▸ TEXT EXTRACT
* * * * * * *
# Small Scale Hydro-power



## Ken Scharabok (May 11, 2002)

Yesterday I had the honor of being invited to visit a under-shot waterwheel being used to grind grain in the Amish/Mennonite community south of her. Really cleaverly done. The ingenuitity of these folks continues fo amaze me.

Look for a future article in_ Countryside and Small Stock Journal_. However, at the moment I'm not quite sure how to approach the story.


----------



## MNBobcat (Feb 4, 2011)

Ken,

I'm a journalist as well. I live near a river. I've never measured the rate-of-flow but I'm estimating perhaps 6 mph. There is no way to get any kind of drop for a hydro system. Its pretty flat here.

So in my case, I'm interested in what the site requirements are for various kinds of hydro systems. I suspect most people who would read your story would be looking for information on how they implemented their system and what site requirements/conditions make it practical.


----------



## Ken Scharabok (May 11, 2002)

They have virtually no drop. Water is a spring which comes out under a limestone bluff to left of road. Goes under road to a small retention pound. Then water is diverted to an undershot waterwheel not in continuous use.

I'll post a notice if the article appears.


----------



## SolarGary (Sep 8, 2005)

MNBobcat said:


> Ken,
> 
> I'm a journalist as well. I live near a river. I've never measured the rate-of-flow but I'm estimating perhaps 6 mph. There is no way to get any kind of drop for a hydro system. Its pretty flat here.
> 
> So in my case, I'm interested in what the site requirements are for various kinds of hydro systems. I suspect most people who would read your story would be looking for information on how they implemented their system and what site requirements/conditions make it practical.


Have a look at this page:
http://www.builditsolar.com/Projects/Hydro/FlowOfRiver/FlowOfRiver.htm
Its on hydro for no drop streams.

If you guys find any other good projects/stories on this, or, when you get your articles published, please let me know so I can add them to the collection. Its not that easy to find good material on Flow of River Hydro.

Gary


----------



## springvalley (Jun 23, 2009)

I have been working on ( blueprints in my head ) overshot hydro water wheel for producing electric energy. I also have a spring fed stream that is nonstop, I have thought about damming it and making my overshot water wheel and running the shaft from it to a speed jack and then running a tractor pwered generator. I figure with the speed jack I should be able to get to the 540 rpm needed by the generator. now I know this system probably will not create enough energy for our farm , but anything is better than nothing. My prblem will be diverting a dry creek above my spring around it, so I don`t get brush and garbage that washes down it in heavy rain. I have no idea if this will work, I`m a farmer not and engineer, my wifes the electric engineer. I do believe I will have to use all ball bearings in the shafts so everything will run as fluidly as possible, so it doesn`t have anymore pull on the water wheel than needs be. Anyone that has some feed back on what they think, please tell me what your thinking and be nice, as I said I`m not an engineer. > Thanks Marc


----------



## machinist (Aug 3, 2010)
* * * * * * *
▸ MATERIAL PROVIDED
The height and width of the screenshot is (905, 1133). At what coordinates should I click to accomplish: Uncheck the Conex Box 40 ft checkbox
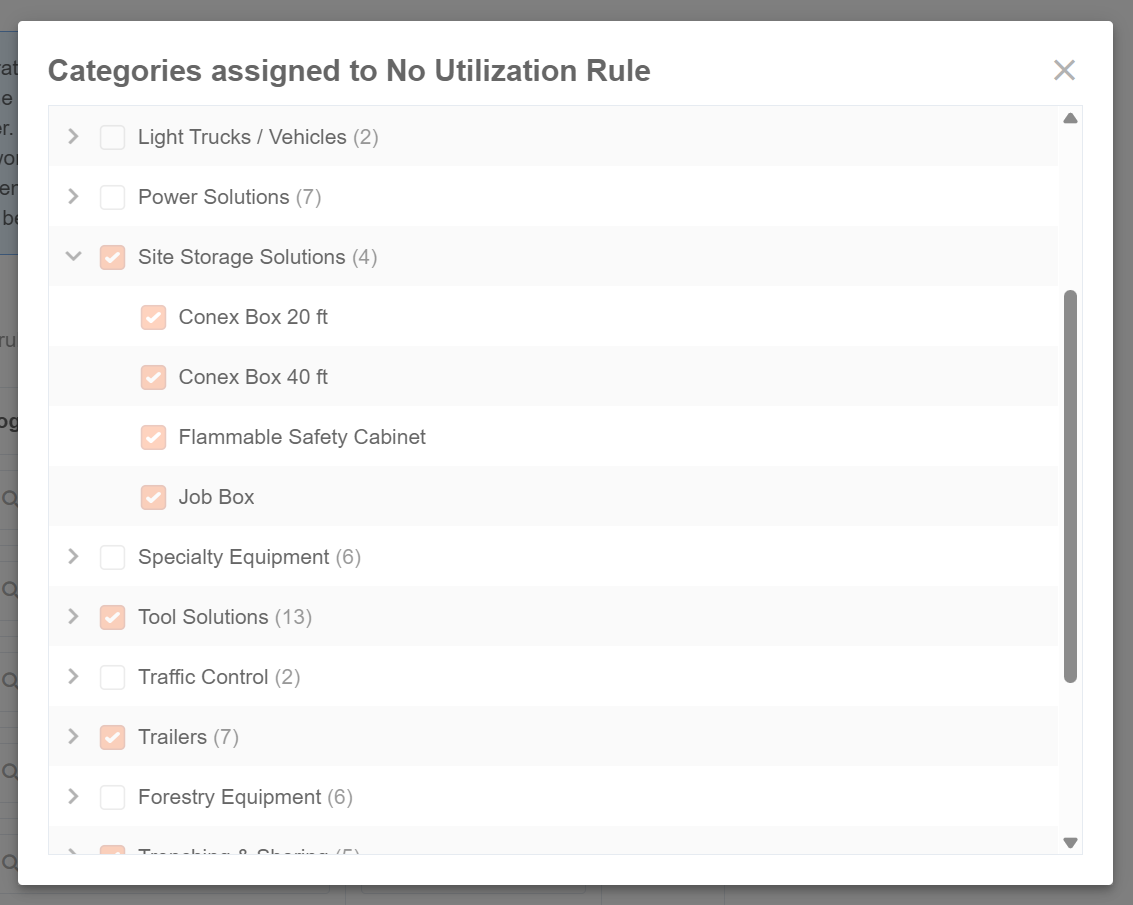tap(153, 377)
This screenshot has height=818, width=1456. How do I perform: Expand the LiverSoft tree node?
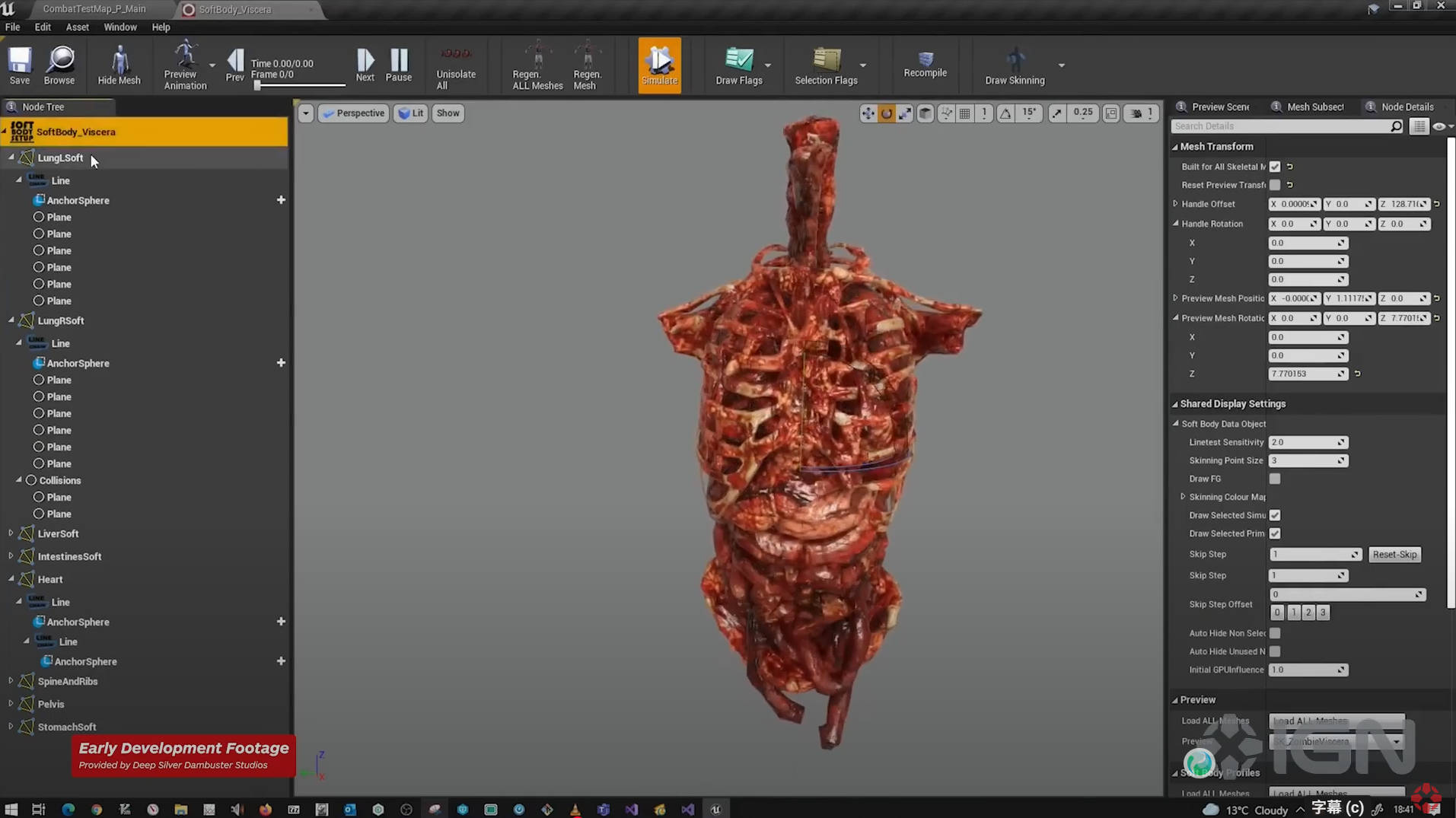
* * * * * * *
▸ GOAL
Please copy the passage of the hydro-power thread starting with "They have virtually" and going on through "(Sep 8, 2005)". Use only the hydro-power thread, not the material.

▸ SOLUTION TO THIS TASK
They have virtually no drop. Water is a spring which comes out under a limestone bluff to left of road. Goes under road to a small retention pound. Then water is diverted to an undershot waterwheel not in continuous use.

I'll post a notice if the article appears.


----------



## SolarGary (Sep 8, 2005)